交流促進バスは、白老駅を起点にウポポイや駅北観光商業ゾーン、大町商店街などをつなぐ「市街地循環便」20便と、ウポポイを起点に社台地区などの飲食店や観光スポットの訪問に便利な「社台・市街地便」6便の計1日26便。町は「ポンチョ」(乗車定員36人)と呼ばれる立ち乗りバス2台を導入し、白老観光バスに業務委託してウポポイ開業日の24日に運行を始める予定だった。
JRなどを利用してウポポイに訪れる観光客の2次交通手段を確保し、地域の観光・経済振興につなげる事業として準備していたものの、7日に政府がウポポイ開業日を5月29日へ遅らせると発表。これを受けて町は見直しに迫られ、運行開始を同日へずらす意向を固めた。
併せて、町が線路をまたぐ形で建設した白老駅併設自由通路の臨時改札口の運用も5月へ延期する方針だ。駅ホームと自由通路を直接行き来できるようにするための臨時改札口は、政府主催で今月18日に予定されていたウポポイ開園記念式典に合わせて運用を開始する計画だった。式典が新型コロナの拡散防止で5月23日に延期されたため、町は臨時改札口の運用も同日へ先送りする方向で調整を進める考えだ。

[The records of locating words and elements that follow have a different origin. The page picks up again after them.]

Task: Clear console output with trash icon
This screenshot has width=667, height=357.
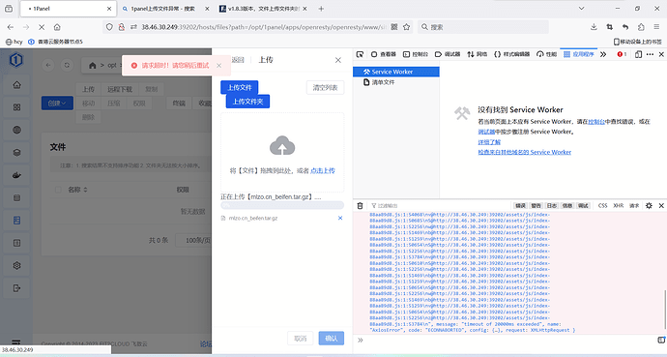Action: pyautogui.click(x=360, y=205)
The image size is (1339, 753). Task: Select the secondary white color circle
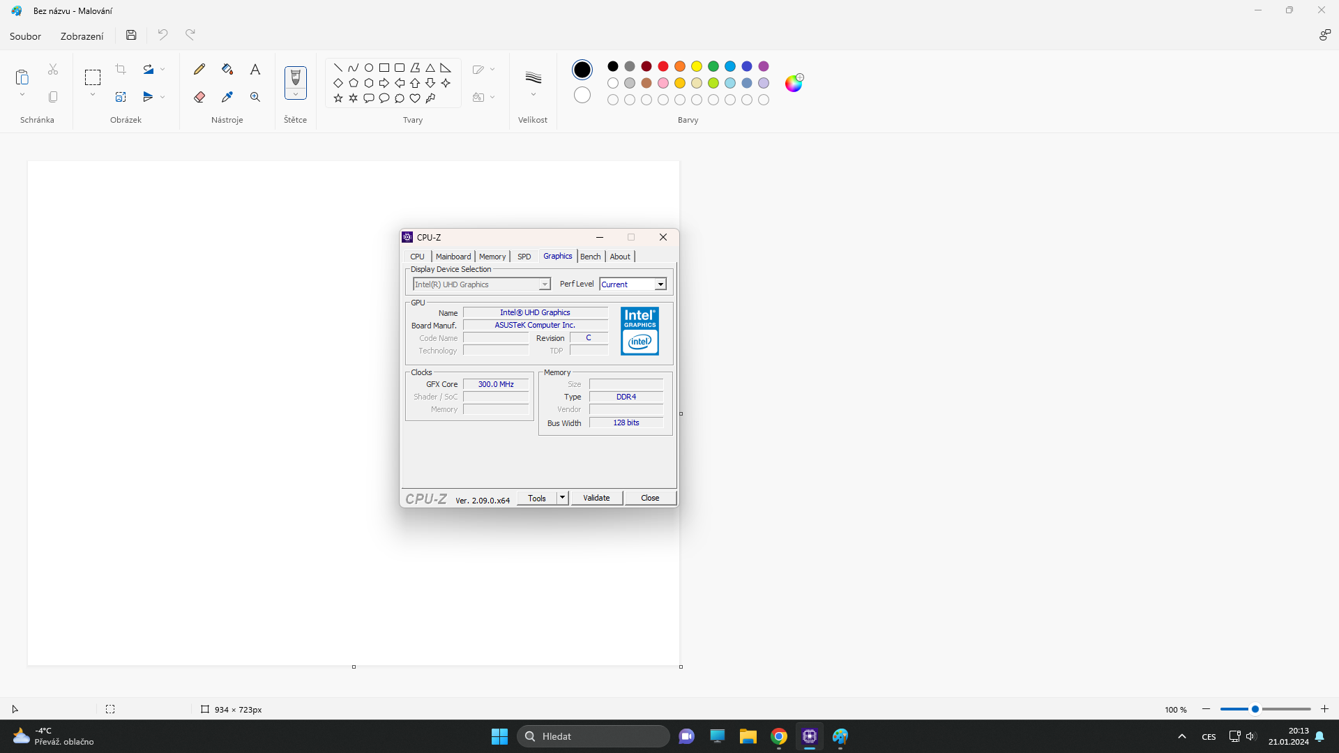tap(582, 95)
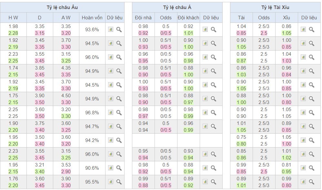The width and height of the screenshot is (322, 190).
Task: Click the 90.6% payout value
Action: point(92,168)
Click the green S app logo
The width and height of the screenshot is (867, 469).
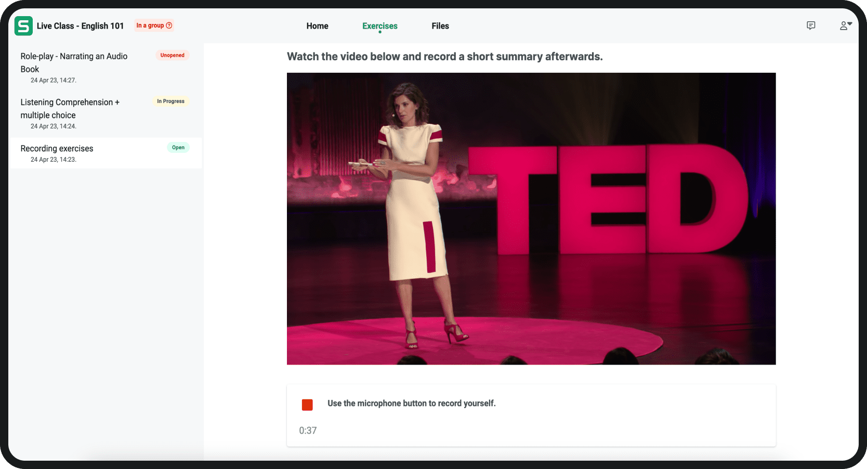(x=23, y=26)
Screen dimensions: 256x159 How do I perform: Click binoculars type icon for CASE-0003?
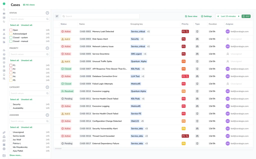[x=197, y=39]
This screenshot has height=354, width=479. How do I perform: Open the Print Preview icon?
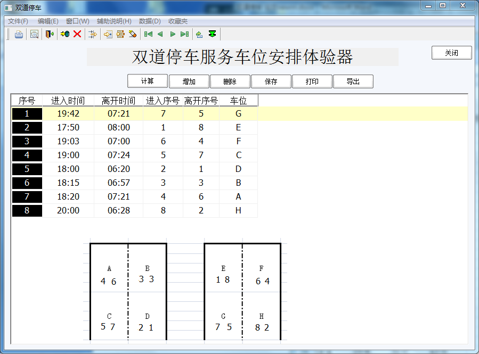pyautogui.click(x=33, y=34)
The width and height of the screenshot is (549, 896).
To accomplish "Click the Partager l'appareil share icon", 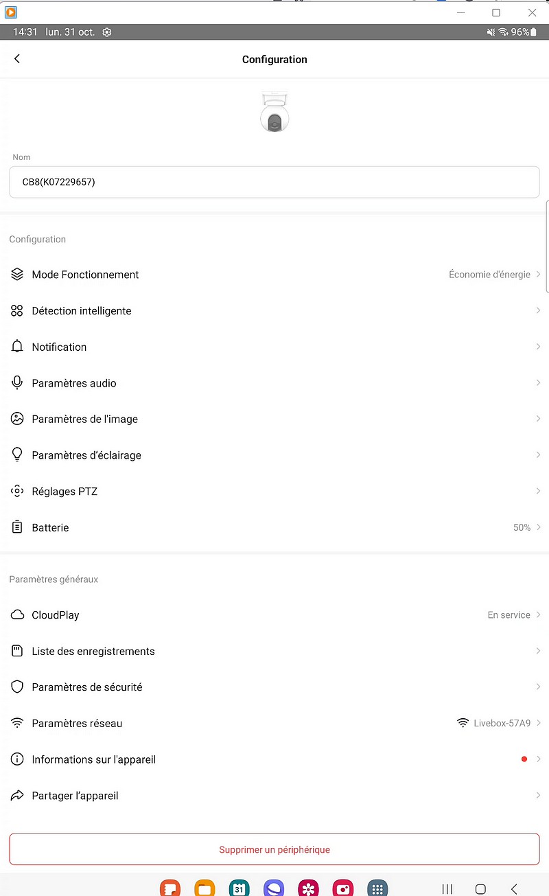I will point(17,796).
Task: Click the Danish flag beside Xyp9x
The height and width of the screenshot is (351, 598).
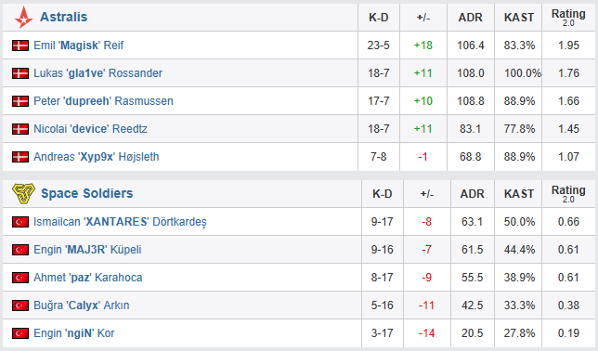Action: click(20, 157)
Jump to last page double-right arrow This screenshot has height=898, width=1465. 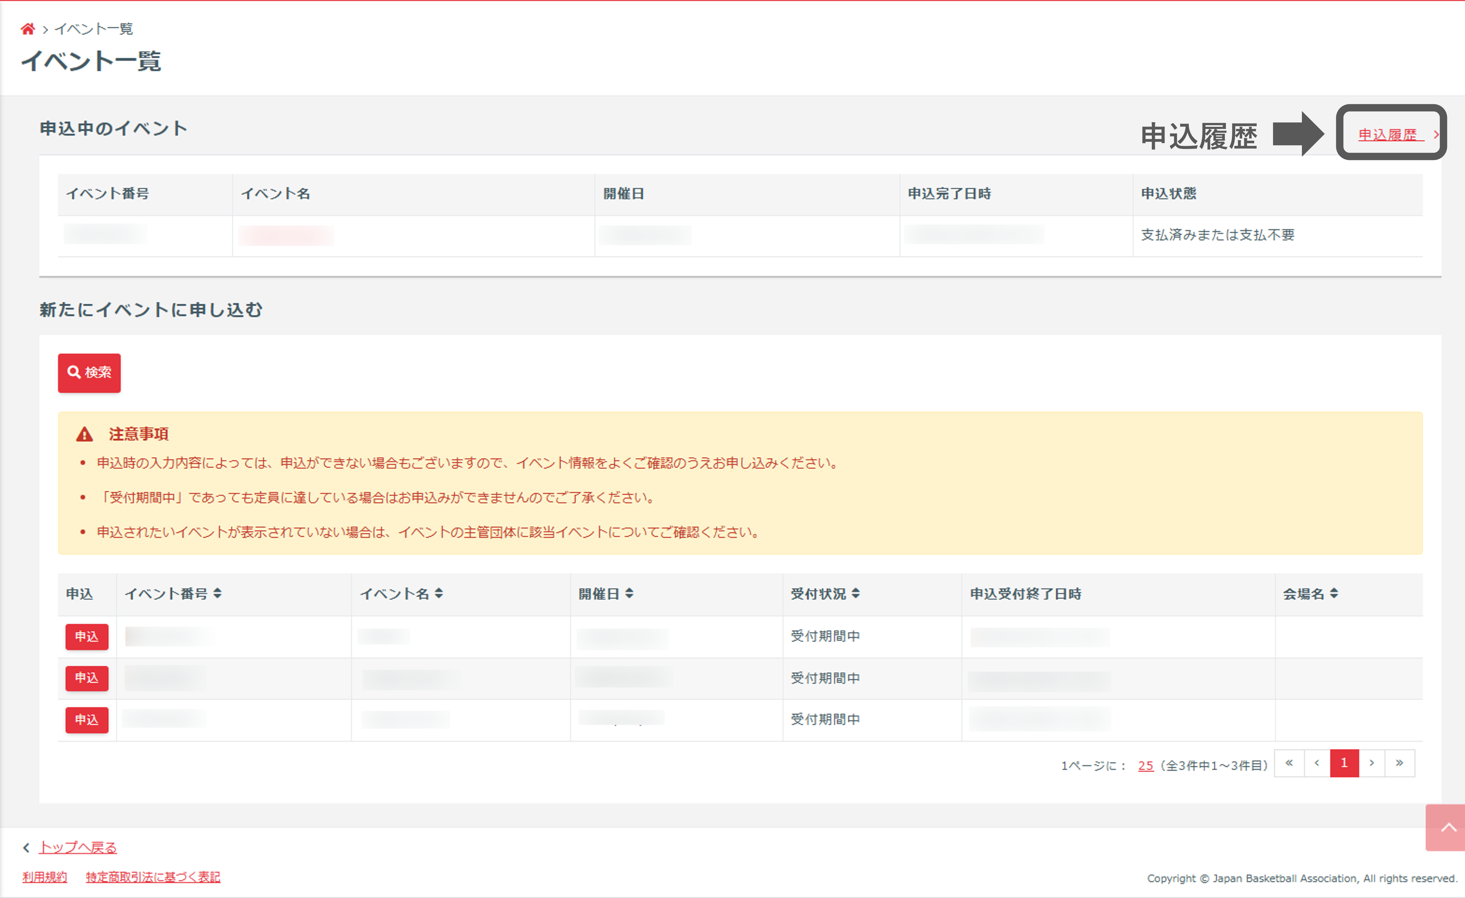tap(1400, 763)
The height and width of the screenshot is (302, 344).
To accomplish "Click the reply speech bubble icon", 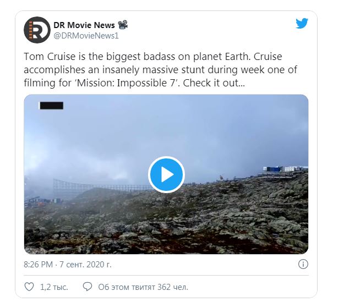I will (87, 287).
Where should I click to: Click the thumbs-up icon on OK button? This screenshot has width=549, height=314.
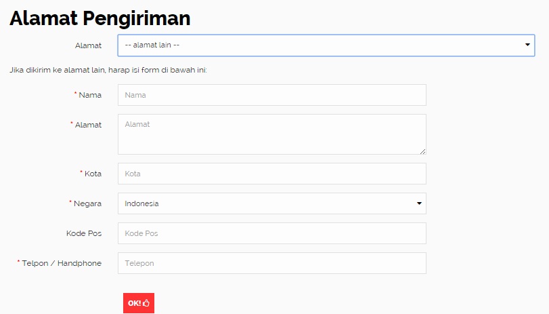tap(146, 303)
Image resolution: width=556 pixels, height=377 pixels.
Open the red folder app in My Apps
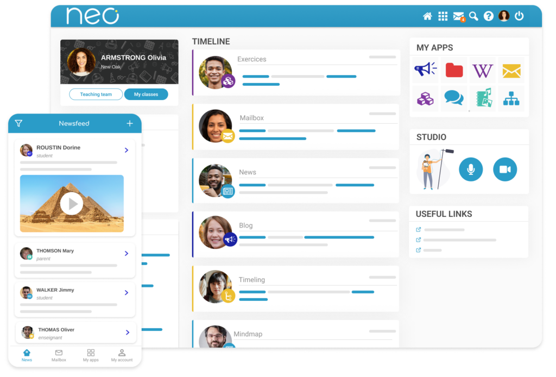[454, 70]
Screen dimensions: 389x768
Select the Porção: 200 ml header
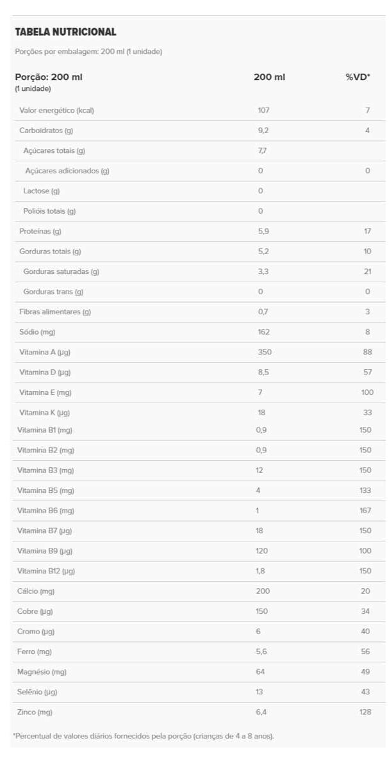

さらにウポポイ開業に合わせ、駅北観光商業ゾーンで始める計画だったロングランイベントのスタートも遅らせる。今月24日から8月上旬までの毎週土・日曜日と祝日、町内外の事業者や団体の協力の下、飲食・物販などのイベントを展開する予定だったが、町は「開始日や期間、内容の検討を進めたい」としている。